»»

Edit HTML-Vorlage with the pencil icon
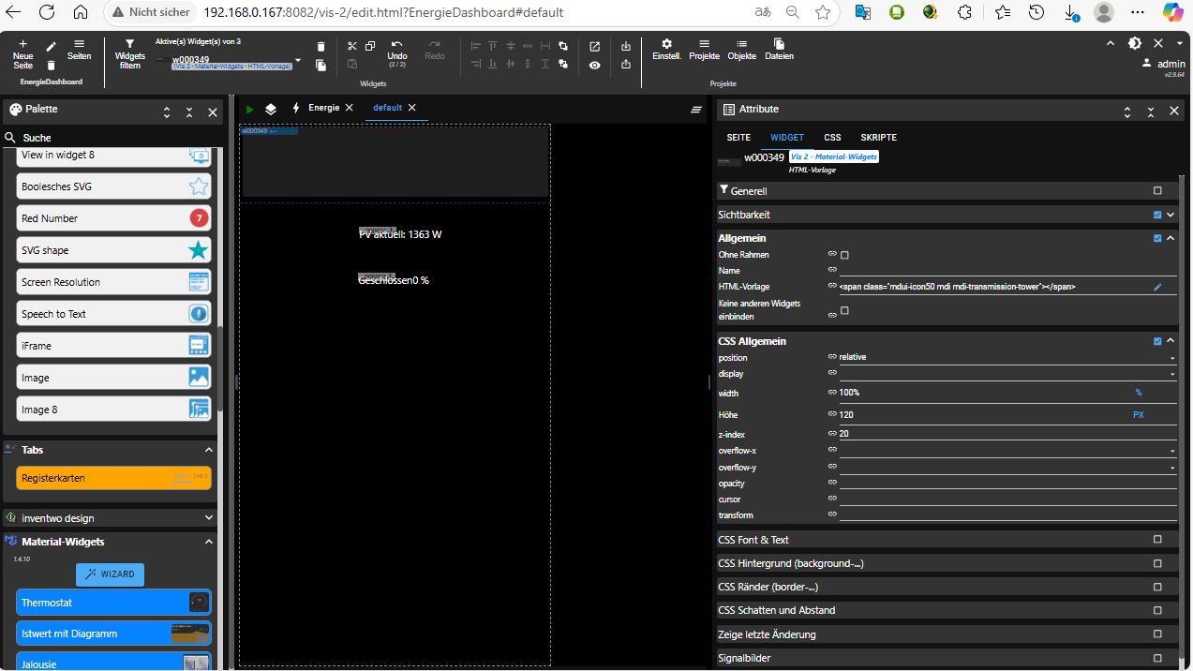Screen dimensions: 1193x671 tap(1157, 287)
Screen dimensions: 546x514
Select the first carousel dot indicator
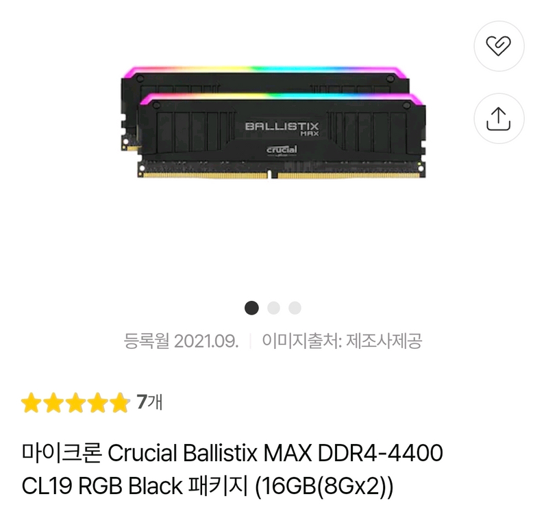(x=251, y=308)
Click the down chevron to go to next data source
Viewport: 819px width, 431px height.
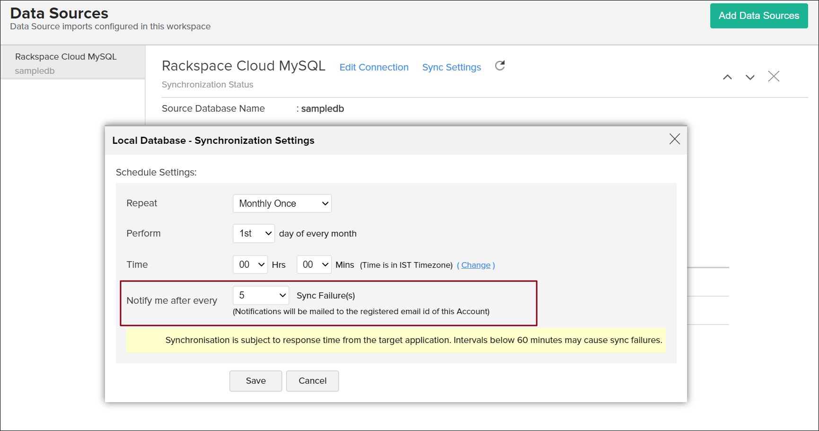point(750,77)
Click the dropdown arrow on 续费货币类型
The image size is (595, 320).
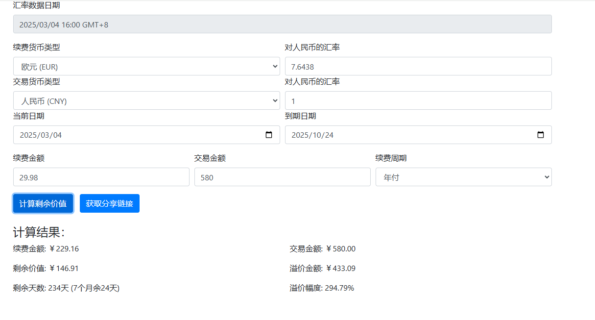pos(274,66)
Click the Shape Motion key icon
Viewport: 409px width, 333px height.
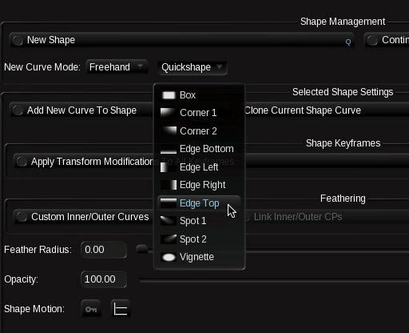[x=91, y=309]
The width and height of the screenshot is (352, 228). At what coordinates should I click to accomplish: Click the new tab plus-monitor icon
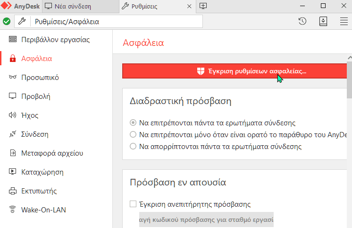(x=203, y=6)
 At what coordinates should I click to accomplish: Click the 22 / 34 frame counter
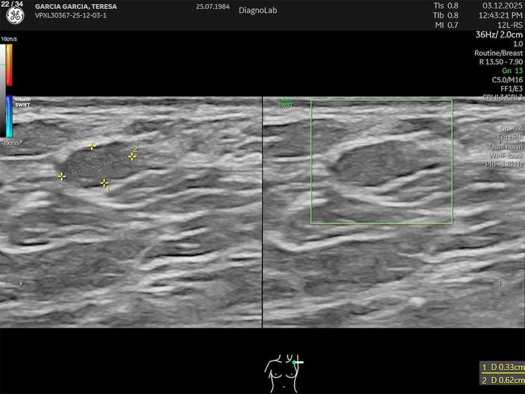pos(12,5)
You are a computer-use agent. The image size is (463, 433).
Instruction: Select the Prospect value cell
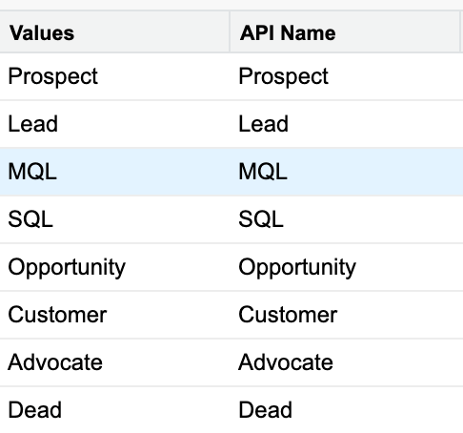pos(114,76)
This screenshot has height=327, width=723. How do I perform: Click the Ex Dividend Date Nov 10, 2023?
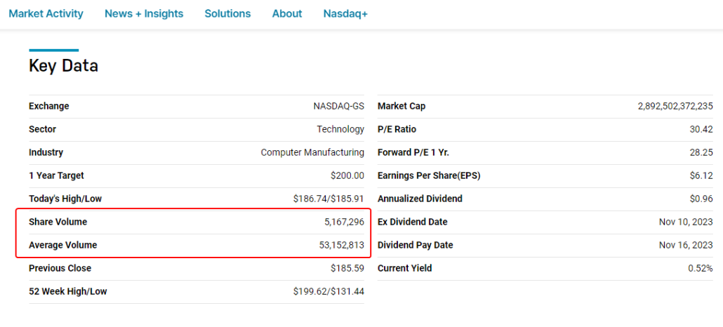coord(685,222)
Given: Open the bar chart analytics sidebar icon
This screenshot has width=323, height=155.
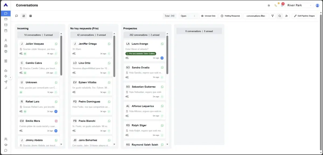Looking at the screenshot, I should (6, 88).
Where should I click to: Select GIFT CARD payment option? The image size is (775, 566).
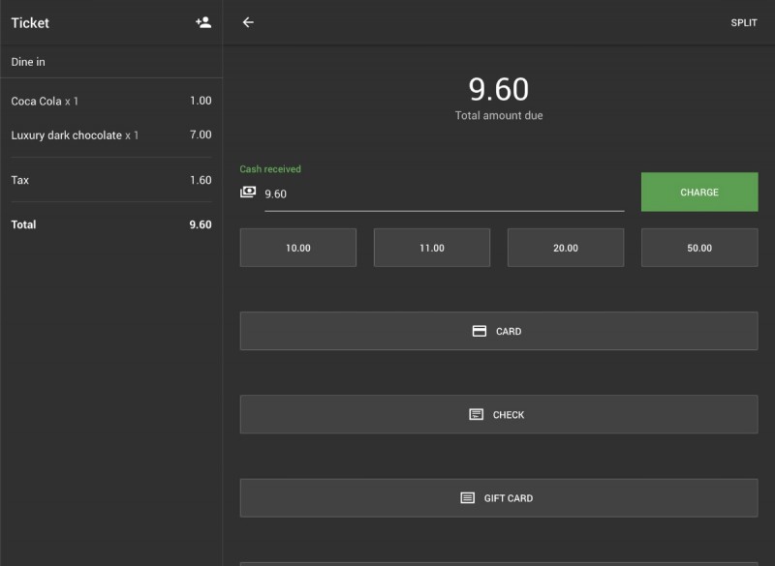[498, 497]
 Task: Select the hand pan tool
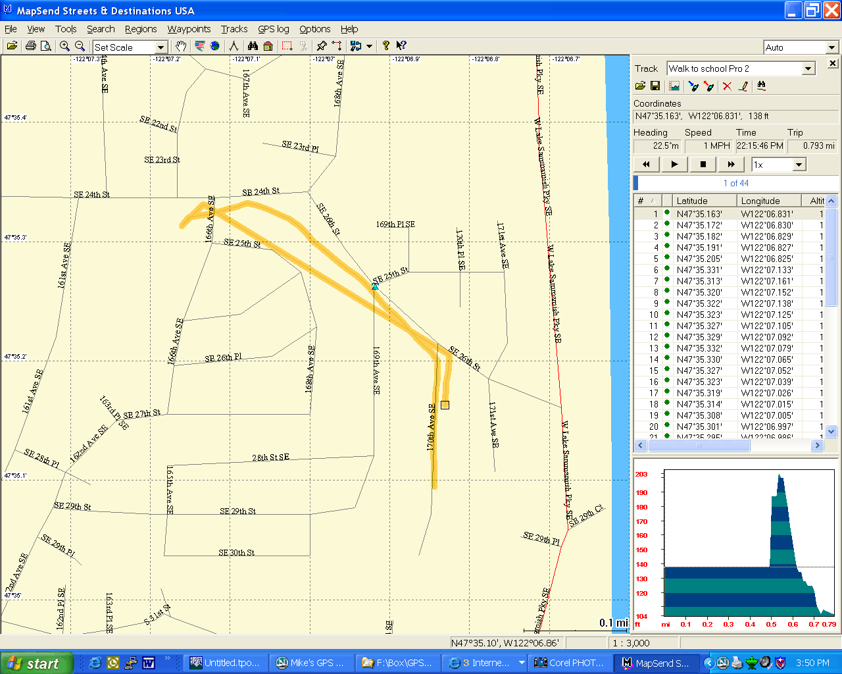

««
»»

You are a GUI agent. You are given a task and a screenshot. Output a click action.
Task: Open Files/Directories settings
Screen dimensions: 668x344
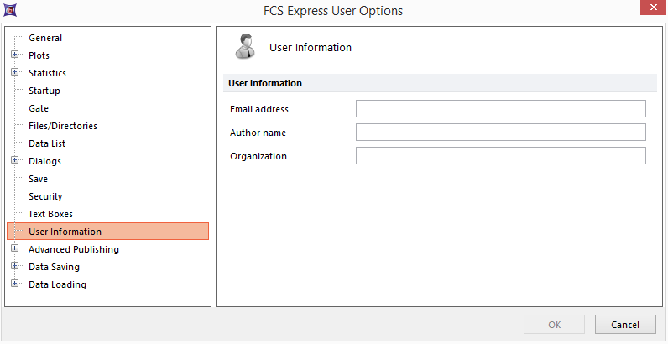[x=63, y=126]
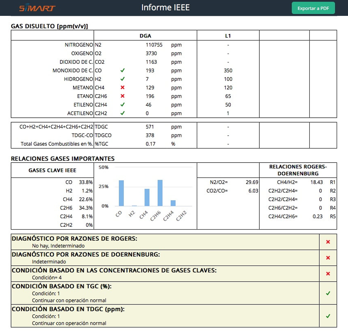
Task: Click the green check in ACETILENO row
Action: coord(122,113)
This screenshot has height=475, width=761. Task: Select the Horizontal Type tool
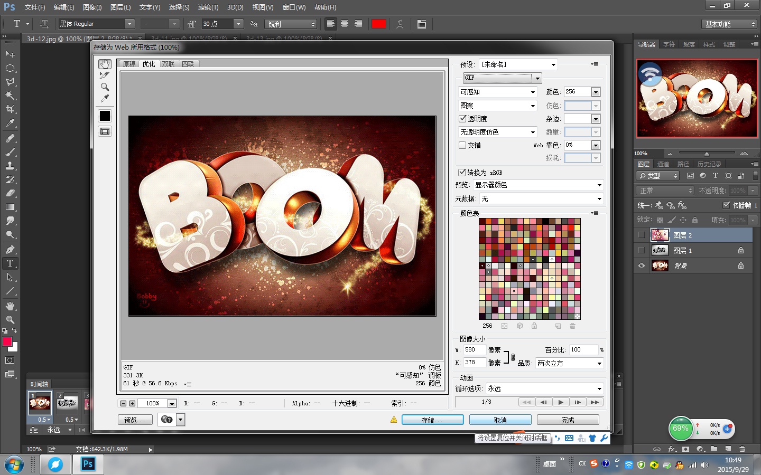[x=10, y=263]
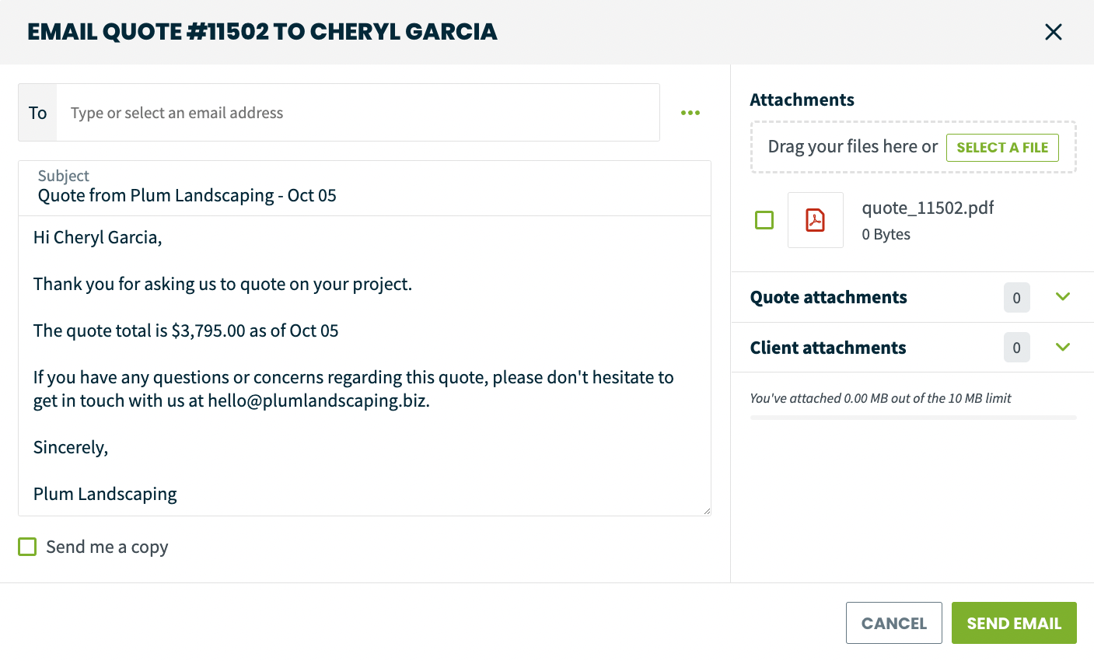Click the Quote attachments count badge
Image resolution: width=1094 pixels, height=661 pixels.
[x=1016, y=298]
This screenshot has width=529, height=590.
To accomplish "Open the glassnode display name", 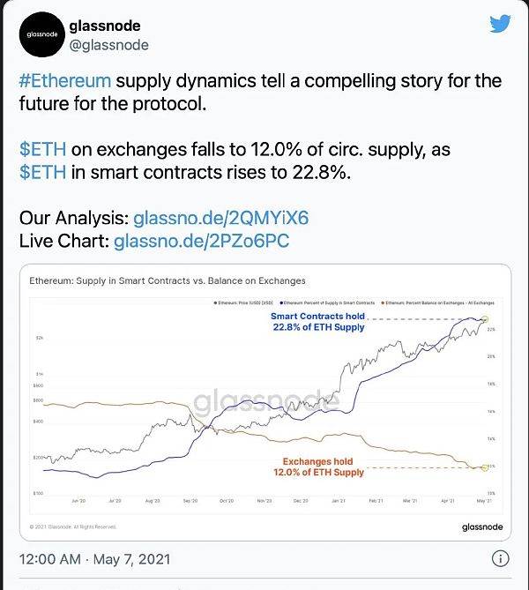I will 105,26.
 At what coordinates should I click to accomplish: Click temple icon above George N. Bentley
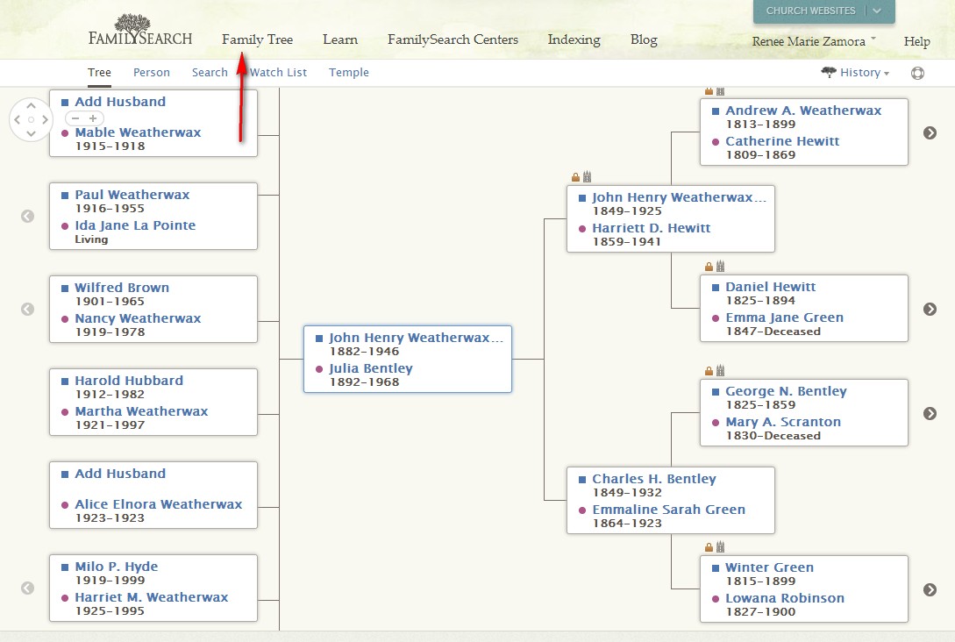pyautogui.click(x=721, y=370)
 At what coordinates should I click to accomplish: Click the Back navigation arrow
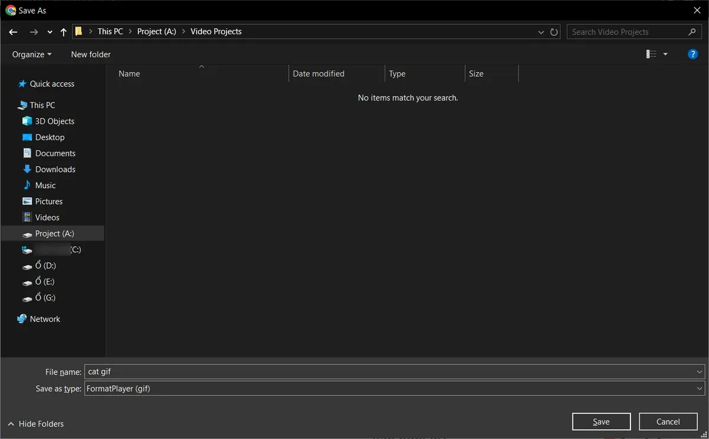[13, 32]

««
»»

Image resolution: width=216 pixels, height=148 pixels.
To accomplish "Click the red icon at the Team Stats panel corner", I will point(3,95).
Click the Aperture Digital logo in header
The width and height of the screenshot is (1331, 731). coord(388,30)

««

Both boundary lines included, write out word for word only the lines above from the one containing "Edit HTML-Vorlage with the pencil icon" to the one containing "Task: Select the hand pan tool", leaving out any pictures.

* SOLVED PROBLEM
Edit HTML-Vorlage with the pencil icon
Screen dimensions: 1193x671 tap(1157, 287)
Screen dimensions: 546x514
Select the first carousel dot indicator
(x=251, y=308)
Click the down chevron to go to next data source
Viewport: 819px width, 431px height.
point(750,77)
Click the dropdown arrow on 续费货币类型
The image size is (595, 320).
pos(274,66)
Click the Shape Motion key icon
Viewport: 409px width, 333px height.
[x=91, y=309]
The width and height of the screenshot is (352, 228). At what coordinates should I click to accomplish: Click the new tab plus-monitor icon
(x=203, y=6)
 At what coordinates should I click to accomplish: Click the 22 / 34 frame counter
pos(12,5)
You are a computer-use agent. The image size is (463, 433).
Instruction: Select the Prospect value cell
pos(114,76)
This screenshot has height=327, width=723. How do I perform: Click the Ex Dividend Date Nov 10, 2023?
coord(685,222)
Given: Open the bar chart analytics sidebar icon
This screenshot has width=323, height=155.
Looking at the screenshot, I should (6, 88).
Where should I click to: Select GIFT CARD payment option? The image size is (775, 566).
[498, 497]
 Task: Select the hand pan tool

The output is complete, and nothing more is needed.